Development of a high resolution three-dimensional surgical atlas of the murine head for strains 129S1/SvImJ and C57Bl/6J using magnetic resonance imaging and micro-computed tomography.

The mouse has emerged as a major experimental model system for examining the functional properties of the mammalian CNS; both during development and following CNS injury. Histologic procedures currently used to determine the relative position of structures within the CNS are presently limited in their ability to take full advantage of this system for surgical and morphometric procedures.
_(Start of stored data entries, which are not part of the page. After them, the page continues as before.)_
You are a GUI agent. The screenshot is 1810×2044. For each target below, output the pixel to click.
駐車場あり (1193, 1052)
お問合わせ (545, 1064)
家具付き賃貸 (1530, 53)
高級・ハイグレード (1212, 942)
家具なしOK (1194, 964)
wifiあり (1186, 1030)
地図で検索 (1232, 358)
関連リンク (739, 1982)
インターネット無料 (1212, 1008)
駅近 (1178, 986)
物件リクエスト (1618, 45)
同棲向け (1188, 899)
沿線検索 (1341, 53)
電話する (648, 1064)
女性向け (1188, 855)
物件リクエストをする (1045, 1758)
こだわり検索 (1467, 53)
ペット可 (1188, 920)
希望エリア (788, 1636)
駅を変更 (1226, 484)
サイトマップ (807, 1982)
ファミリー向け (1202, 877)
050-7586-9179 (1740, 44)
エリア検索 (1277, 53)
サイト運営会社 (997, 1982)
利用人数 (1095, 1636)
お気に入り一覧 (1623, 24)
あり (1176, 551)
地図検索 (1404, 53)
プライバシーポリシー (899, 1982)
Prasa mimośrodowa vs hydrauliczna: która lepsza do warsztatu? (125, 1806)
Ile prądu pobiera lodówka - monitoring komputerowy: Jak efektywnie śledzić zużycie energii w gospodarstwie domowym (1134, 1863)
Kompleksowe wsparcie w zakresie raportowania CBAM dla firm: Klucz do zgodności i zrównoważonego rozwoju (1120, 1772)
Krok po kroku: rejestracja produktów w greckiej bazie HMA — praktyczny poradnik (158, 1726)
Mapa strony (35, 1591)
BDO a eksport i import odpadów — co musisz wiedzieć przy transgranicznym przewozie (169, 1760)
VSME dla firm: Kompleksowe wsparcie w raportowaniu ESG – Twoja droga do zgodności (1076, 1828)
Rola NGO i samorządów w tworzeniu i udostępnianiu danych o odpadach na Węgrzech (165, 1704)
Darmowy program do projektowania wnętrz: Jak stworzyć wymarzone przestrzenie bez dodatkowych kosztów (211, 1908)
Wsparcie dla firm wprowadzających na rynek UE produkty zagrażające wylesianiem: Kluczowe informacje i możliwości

We present here the first three-dimensional interactive digital atlas of the murine brain and skull for two genetically important strains of mice; 129S1/SvImJ and C57Bl/6J. The final resolution of these digital atlases is 54 micro m(3). These representations of the murine brain and skull, in conjunction with our development of a new, more dynamic master coordinate system, provide improved accuracy with respect to targeting CNS structures during surgery compared with previous systems. The interactive three-dimensional nature of these atlases also provide users with stereotactic information necessary to perform accurate "off-axis" surgical procedures, as is commonly required for experiments such as in vivo micro-electroporation. In addition, three-dimensional analysis of the brain and skull shape in C57Bl, 129Sv, CD1, and additional murine strains, suggests that a stereotactic coordinate system based upon the lambda and rostral confluence of the sinuses at the sagittal midline, provides improved accuracy compared with the traditional lambda-bregma landmark system. These findings demonstrate the utility of developing highly accurate and robust three-dimensional representations of the murine brain and skull, in which experimental outputs can be directly compared using a unified coordinate system. The aim of these studies is to enhance comparative morphometric analyses and stereotactic surgical procedures in mice.